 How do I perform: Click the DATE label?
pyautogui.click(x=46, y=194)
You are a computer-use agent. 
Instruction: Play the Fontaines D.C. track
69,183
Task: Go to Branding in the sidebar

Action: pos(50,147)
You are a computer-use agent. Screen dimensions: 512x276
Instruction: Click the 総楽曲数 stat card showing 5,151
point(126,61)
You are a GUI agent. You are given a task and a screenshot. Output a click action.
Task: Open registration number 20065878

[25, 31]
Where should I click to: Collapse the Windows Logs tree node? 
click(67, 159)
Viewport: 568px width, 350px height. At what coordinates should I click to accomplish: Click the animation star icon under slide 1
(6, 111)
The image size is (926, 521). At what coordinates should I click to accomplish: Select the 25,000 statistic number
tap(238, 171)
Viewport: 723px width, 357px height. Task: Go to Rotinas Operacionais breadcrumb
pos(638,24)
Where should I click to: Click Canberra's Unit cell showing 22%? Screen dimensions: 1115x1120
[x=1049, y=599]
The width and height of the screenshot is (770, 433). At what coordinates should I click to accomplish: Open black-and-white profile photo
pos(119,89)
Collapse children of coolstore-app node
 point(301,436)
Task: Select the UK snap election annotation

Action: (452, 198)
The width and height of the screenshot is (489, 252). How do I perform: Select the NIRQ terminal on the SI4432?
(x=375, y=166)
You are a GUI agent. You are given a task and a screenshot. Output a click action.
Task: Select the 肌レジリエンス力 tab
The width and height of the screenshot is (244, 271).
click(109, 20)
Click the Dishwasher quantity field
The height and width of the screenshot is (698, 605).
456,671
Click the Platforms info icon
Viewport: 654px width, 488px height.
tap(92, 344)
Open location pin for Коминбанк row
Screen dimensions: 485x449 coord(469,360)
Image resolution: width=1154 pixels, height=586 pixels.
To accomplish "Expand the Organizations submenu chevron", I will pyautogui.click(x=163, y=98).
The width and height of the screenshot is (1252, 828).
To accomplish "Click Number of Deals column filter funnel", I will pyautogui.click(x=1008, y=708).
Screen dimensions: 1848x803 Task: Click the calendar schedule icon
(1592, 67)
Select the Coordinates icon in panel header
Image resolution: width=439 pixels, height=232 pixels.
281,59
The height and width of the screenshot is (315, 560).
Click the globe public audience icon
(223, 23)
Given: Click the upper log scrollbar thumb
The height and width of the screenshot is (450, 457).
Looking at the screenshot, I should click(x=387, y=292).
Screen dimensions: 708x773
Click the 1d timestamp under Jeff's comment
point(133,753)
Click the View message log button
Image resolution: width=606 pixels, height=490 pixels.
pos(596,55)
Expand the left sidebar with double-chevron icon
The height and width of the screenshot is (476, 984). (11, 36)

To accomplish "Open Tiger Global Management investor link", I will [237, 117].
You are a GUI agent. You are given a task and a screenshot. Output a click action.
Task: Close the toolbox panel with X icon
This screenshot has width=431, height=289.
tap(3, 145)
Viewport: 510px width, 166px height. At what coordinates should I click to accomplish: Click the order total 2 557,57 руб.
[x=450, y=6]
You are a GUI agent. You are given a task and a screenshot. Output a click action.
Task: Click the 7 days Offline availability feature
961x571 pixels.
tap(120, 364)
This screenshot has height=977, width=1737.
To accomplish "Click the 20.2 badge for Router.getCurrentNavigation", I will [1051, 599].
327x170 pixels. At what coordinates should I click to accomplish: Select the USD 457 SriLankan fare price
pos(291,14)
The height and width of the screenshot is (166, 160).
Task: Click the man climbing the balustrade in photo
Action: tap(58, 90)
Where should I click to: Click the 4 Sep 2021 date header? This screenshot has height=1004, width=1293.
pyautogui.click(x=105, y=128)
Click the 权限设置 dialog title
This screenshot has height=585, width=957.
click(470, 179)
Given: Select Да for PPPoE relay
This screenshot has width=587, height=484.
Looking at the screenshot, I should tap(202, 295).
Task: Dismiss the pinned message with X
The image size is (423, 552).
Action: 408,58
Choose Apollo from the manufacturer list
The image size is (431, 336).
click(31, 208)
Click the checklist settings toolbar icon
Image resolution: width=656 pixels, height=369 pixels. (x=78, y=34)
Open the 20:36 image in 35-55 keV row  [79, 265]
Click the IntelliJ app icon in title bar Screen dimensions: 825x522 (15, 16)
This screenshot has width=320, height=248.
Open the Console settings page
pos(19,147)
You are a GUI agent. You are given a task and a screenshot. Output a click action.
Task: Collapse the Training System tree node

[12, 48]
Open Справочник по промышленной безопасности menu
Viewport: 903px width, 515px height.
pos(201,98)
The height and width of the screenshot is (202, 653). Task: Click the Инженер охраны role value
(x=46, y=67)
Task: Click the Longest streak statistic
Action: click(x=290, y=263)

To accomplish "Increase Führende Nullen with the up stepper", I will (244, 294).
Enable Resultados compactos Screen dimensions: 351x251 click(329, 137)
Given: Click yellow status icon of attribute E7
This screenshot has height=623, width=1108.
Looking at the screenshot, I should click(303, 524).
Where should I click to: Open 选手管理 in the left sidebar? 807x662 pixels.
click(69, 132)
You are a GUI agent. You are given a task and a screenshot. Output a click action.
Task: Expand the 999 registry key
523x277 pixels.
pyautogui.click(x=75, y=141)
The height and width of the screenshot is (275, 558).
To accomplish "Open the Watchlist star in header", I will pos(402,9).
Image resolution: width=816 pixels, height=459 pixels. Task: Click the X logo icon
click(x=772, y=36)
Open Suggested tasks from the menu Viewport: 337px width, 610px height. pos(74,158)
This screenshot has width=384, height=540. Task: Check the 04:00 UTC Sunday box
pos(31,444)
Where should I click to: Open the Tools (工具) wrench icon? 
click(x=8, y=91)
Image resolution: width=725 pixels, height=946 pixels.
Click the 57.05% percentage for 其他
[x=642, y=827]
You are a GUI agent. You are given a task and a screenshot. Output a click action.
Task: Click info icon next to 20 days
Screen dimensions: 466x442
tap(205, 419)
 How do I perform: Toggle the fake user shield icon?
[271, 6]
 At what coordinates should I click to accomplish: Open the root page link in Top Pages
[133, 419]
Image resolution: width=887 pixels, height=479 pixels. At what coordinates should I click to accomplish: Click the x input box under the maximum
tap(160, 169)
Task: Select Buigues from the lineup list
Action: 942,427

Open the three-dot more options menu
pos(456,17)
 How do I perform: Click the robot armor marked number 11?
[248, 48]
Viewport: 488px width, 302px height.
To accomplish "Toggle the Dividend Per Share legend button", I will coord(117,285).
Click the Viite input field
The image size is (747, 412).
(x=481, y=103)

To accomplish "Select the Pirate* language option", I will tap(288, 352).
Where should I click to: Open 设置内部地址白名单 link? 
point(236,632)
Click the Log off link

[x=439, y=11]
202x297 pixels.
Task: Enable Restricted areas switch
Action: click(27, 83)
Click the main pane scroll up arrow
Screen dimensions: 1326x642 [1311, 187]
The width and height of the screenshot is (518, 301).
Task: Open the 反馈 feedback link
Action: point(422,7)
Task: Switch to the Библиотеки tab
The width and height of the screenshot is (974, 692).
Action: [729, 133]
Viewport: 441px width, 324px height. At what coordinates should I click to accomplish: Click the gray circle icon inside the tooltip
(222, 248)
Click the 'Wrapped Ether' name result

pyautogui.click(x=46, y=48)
___
All of the material must appear again, exactly as given.

 How do I perform: Click the DATE label?
pyautogui.click(x=46, y=194)
You are a computer-use agent. 
Instruction: Play the Fontaines D.C. track
69,183
Task: Go to Branding in the sidebar

Action: pos(50,147)
You are a computer-use agent. Screen dimensions: 512x276
Instruction: Click the 総楽曲数 stat card showing 5,151
point(126,61)
You are a GUI agent. You are given a task and a screenshot. Output a click action.
Task: Open registration number 20065878

[25, 31]
Where should I click to: Collapse the Windows Logs tree node? 
click(67, 159)
Viewport: 568px width, 350px height. At what coordinates should I click to accomplish: Click the animation star icon under slide 1
(6, 111)
The image size is (926, 521). At what coordinates should I click to accomplish: Select the 25,000 statistic number
tap(238, 171)
Viewport: 723px width, 357px height. Task: Go to Rotinas Operacionais breadcrumb
pos(638,24)
Where should I click to: Click Canberra's Unit cell showing 22%? Screen dimensions: 1115x1120
[x=1049, y=599]
The width and height of the screenshot is (770, 433). At what coordinates should I click to accomplish: Open black-and-white profile photo
pos(119,89)
Collapse children of coolstore-app node
 point(301,436)
Task: Select the UK snap election annotation

Action: (452, 198)
The width and height of the screenshot is (489, 252). How do I perform: Select the NIRQ terminal on the SI4432?
(x=375, y=166)
You are a GUI agent. You are given a task and a screenshot. Output a click action.
Task: Select the 肌レジリエンス力 tab
The width and height of the screenshot is (244, 271).
click(109, 20)
Click the Dishwasher quantity field
The height and width of the screenshot is (698, 605).
456,671
Click the Platforms info icon
Viewport: 654px width, 488px height.
tap(92, 344)
Open location pin for Коминбанк row
Screen dimensions: 485x449 coord(469,360)
Image resolution: width=1154 pixels, height=586 pixels.
To accomplish "Expand the Organizations submenu chevron", I will pyautogui.click(x=163, y=98).
The width and height of the screenshot is (1252, 828).
To accomplish "Click Number of Deals column filter funnel", I will pyautogui.click(x=1008, y=708).
Screen dimensions: 1848x803 Task: Click the calendar schedule icon
(1592, 67)
Select the Coordinates icon in panel header
Image resolution: width=439 pixels, height=232 pixels.
281,59
The height and width of the screenshot is (315, 560).
Click the globe public audience icon
(223, 23)
Given: Click the upper log scrollbar thumb
The height and width of the screenshot is (450, 457).
Looking at the screenshot, I should click(x=387, y=292).
Screen dimensions: 708x773
Click the 1d timestamp under Jeff's comment
point(133,753)
Click the View message log button
Image resolution: width=606 pixels, height=490 pixels.
pos(596,55)
Expand the left sidebar with double-chevron icon
The height and width of the screenshot is (476, 984). (11, 36)

To accomplish "Open Tiger Global Management investor link", I will [237, 117].
You are a GUI agent. You are given a task and a screenshot. Output a click action.
Task: Close the toolbox panel with X icon
This screenshot has width=431, height=289.
tap(3, 145)
Viewport: 510px width, 166px height. At what coordinates should I click to accomplish: Click the order total 2 557,57 руб.
[x=450, y=6]
You are a GUI agent. You are given a task and a screenshot. Output a click action.
Task: Click the 7 days Offline availability feature
961x571 pixels.
tap(120, 364)
This screenshot has height=977, width=1737.
To accomplish "Click the 20.2 badge for Router.getCurrentNavigation", I will [1051, 599].
327x170 pixels. At what coordinates should I click to accomplish: Select the USD 457 SriLankan fare price
pos(291,14)
The height and width of the screenshot is (166, 160).
Task: Click the man climbing the balustrade in photo
Action: tap(58, 90)
Where should I click to: Click the 4 Sep 2021 date header? This screenshot has height=1004, width=1293.
pyautogui.click(x=105, y=128)
Click the 权限设置 dialog title
This screenshot has height=585, width=957.
click(470, 179)
Given: Select Да for PPPoE relay
This screenshot has width=587, height=484.
Looking at the screenshot, I should tap(202, 295).
Task: Dismiss the pinned message with X
The image size is (423, 552).
Action: 408,58
Choose Apollo from the manufacturer list
The image size is (431, 336).
click(31, 208)
Click the checklist settings toolbar icon
Image resolution: width=656 pixels, height=369 pixels. (x=78, y=34)
Open the 20:36 image in 35-55 keV row  [79, 265]
Click the IntelliJ app icon in title bar Screen dimensions: 825x522 (15, 16)
This screenshot has width=320, height=248.
Open the Console settings page
pos(19,147)
You are a GUI agent. You are given a task and a screenshot. Output a click action.
Task: Collapse the Training System tree node

[12, 48]
Open Справочник по промышленной безопасности menu
Viewport: 903px width, 515px height.
pos(201,98)
The height and width of the screenshot is (202, 653). Task: Click the Инженер охраны role value
(x=46, y=67)
Task: Click the Longest streak statistic
Action: click(x=290, y=263)

To accomplish "Increase Führende Nullen with the up stepper", I will (244, 294).
Enable Resultados compactos Screen dimensions: 351x251 click(329, 137)
Given: Click yellow status icon of attribute E7
This screenshot has height=623, width=1108.
Looking at the screenshot, I should click(303, 524).
Where should I click to: Open 选手管理 in the left sidebar? 807x662 pixels.
click(69, 132)
You are a GUI agent. You are given a task and a screenshot. Output a click action.
Task: Expand the 999 registry key
523x277 pixels.
pyautogui.click(x=75, y=141)
The height and width of the screenshot is (275, 558).
To accomplish "Open the Watchlist star in header", I will pos(402,9).
Image resolution: width=816 pixels, height=459 pixels. Task: Click the X logo icon
click(x=772, y=36)
Open Suggested tasks from the menu Viewport: 337px width, 610px height. pos(74,158)
This screenshot has width=384, height=540. Task: Check the 04:00 UTC Sunday box
pos(31,444)
Where should I click to: Open the Tools (工具) wrench icon? 
click(x=8, y=91)
Image resolution: width=725 pixels, height=946 pixels.
Click the 57.05% percentage for 其他
[x=642, y=827]
You are a GUI agent. You are given a task and a screenshot. Output a click action.
Task: Click info icon next to 20 days
Screen dimensions: 466x442
tap(205, 419)
 How do I perform: Toggle the fake user shield icon?
[271, 6]
 At what coordinates should I click to accomplish: Open the root page link in Top Pages
[133, 419]
Image resolution: width=887 pixels, height=479 pixels. At what coordinates should I click to accomplish: Click the x input box under the maximum
tap(160, 169)
Task: Select Buigues from the lineup list
Action: 942,427

Open the three-dot more options menu
pos(456,17)
 How do I perform: Click the robot armor marked number 11?
[248, 48]
Viewport: 488px width, 302px height.
To accomplish "Toggle the Dividend Per Share legend button", I will coord(117,285).
Click the Viite input field
The image size is (747, 412).
(x=481, y=103)

To accomplish "Select the Pirate* language option", I will tap(288, 352).
Where should I click to: Open 设置内部地址白名单 link? 
point(236,632)
Click the Log off link

[x=439, y=11]
202x297 pixels.
Task: Enable Restricted areas switch
Action: click(27, 83)
Click the main pane scroll up arrow
Screen dimensions: 1326x642 [1311, 187]
The width and height of the screenshot is (518, 301).
Task: Open the 反馈 feedback link
Action: point(422,7)
Task: Switch to the Библиотеки tab
The width and height of the screenshot is (974, 692).
Action: [729, 133]
Viewport: 441px width, 324px height. At what coordinates should I click to accomplish: Click the gray circle icon inside the tooltip
(222, 248)
Click the 'Wrapped Ether' name result

pyautogui.click(x=46, y=48)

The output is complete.